2.18 • RAMI

Depuis le début
                                    

«Inizia a scendere» disse Yumi, affacciandosi alla porta della stanza che condividevamo. «La cena è quasi pronta».

Nonostante non aspettassimo alcun ospite, Kumiko aveva fatto le cose in grande: non solo l'albero di Natale, un vero abete alto fino al soffitto finemente addobbato nei colori del bianco e dell'oro, ma anche tutto il resto della casa, dall'elaborata ghirlanda sulla porta fino alle fila di lampadine dorate che correvano attorcigliate introno al corrimano delle scale.

«Buon Natale» disse Kumiko, non appena prendemmo posto a tavola.

«Buon Natale» risposi, poi mi rivolsi a mia madre, seduta proprio davanti a me: «Ma non aspettiamo Daniel? Non è ancora rientrato?»

«No» rispose mia madre.

Non si era neanche cambiata, era scesa a mangiare con il mollettone nei capelli e la tuta che usava per casa.

«No cosa?» domandai.

«Non lo aspettiamo. Non è ancora rientrato.

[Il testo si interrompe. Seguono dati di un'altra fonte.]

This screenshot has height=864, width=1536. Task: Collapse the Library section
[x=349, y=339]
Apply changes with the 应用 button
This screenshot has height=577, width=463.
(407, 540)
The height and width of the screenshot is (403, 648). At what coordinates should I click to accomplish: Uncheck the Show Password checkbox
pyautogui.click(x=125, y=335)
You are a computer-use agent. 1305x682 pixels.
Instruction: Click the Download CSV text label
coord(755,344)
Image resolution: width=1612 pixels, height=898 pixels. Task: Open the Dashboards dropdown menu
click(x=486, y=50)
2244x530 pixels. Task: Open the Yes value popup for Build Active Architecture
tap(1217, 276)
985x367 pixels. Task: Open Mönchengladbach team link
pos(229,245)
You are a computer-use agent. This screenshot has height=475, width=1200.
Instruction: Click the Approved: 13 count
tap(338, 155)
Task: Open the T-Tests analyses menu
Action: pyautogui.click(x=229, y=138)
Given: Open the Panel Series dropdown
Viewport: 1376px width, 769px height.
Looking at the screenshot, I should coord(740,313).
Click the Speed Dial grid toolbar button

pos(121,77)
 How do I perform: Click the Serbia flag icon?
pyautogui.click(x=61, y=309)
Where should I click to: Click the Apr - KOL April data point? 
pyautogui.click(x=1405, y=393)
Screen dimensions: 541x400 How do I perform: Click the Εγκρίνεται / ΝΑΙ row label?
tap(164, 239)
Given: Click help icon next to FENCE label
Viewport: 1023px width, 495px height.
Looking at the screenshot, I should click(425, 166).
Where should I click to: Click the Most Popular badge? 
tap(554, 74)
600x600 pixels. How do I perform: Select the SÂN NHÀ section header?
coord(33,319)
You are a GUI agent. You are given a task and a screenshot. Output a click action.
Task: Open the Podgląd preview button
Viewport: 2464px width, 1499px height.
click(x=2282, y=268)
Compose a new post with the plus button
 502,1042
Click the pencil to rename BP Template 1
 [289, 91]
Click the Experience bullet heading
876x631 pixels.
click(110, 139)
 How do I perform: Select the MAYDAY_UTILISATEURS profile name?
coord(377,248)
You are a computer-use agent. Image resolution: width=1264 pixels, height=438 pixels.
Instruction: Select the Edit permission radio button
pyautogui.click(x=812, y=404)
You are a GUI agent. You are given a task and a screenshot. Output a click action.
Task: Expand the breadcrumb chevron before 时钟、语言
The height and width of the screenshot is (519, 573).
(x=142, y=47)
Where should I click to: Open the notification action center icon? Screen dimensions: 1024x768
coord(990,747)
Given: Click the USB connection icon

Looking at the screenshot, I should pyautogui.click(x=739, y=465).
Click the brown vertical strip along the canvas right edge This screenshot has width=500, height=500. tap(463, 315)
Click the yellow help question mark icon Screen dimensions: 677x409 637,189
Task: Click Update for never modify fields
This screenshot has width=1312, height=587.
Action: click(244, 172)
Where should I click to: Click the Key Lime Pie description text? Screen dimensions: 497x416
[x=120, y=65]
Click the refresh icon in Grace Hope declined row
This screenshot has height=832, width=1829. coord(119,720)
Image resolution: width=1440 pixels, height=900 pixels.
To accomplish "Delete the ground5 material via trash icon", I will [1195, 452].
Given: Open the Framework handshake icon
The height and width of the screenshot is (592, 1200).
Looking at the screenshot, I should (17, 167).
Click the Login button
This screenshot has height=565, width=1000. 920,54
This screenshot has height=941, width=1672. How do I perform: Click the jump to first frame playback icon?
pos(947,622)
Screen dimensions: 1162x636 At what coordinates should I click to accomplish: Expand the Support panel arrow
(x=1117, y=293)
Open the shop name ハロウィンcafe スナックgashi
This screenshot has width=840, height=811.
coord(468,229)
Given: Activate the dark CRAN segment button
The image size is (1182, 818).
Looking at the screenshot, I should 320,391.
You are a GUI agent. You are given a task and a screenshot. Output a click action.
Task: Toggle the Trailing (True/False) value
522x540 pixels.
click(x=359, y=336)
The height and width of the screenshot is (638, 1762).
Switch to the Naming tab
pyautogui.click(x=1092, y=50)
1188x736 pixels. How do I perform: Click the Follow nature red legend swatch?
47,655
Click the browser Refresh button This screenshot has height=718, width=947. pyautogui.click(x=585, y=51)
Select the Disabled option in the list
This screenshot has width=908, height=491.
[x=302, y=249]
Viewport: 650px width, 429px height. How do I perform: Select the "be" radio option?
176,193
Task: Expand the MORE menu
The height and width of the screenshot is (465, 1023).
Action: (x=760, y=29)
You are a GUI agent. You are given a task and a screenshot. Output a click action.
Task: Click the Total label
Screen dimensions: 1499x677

E non rientrerà» rispose, poi si cacciò in bocca una forchettata di penne al salmone.

«Che cosa significa?» chiesi.

«Quello che ho detto. Non tornerà. Non abita più qui».

«Non abita più qui?» saltai in piedi. «Che stai dicendo? Dov'è?»

«Abbiamo ritenuto più saggio farlo trasferire dalla sua magister. Almeno per un periodo» rispose mia madre.

Posò la forchetta e sorseggiò il vino bianco che Kumiko aveva servito a tutti, anche a me e Yumi.

«Abbiamo chi?» urlai quasi, perché il suo atteggiamento mi indispettiva.

«Io e Gilbert» tagliò corto.

«Ania» mi chiamò Yumi, ancora seduta al mio fianco. «Non agitarti così, dai. È la vigilia di Natale».

Era vero. Mi stavo agitando. Mia madre mi aveva lanciato una di quelle sue occhiate perentorie poi aveva smesso di guardarmi in faccia. Non la sopportavo.

Respirai lentamente. Gilbert, tanto tempo prima, mi aveva insegnato una strategia.

Inspira, fai entrare aria dal naso, chiara e rilassante, e falla arrivare fino ai piedi; espira, l'aria fuoriesce scura liberando i piedi da ogni tensione.
Inspira, fai entrare aria dal naso, chiara e rilassante, e falla arrivare fino alle caviglie; espira, l'aria fuoriesce scura liberando le caviglie da ogni tensione.

E poi continuava con le cosce, la pancia, il petto, le spalle, fino alla testa.

Aggiunsi, di mia iniziativa, alcune parti del corpo accessorie: le ginocchia, i fianchi, le mani, i gomiti, il collo, la faccia. Non perché le sentissi cariche di chissà quale tensione ma perché, alla fine del processo, ero riuscita ad arrivare anche alla fine della cena senza essermi avventata su mia madre.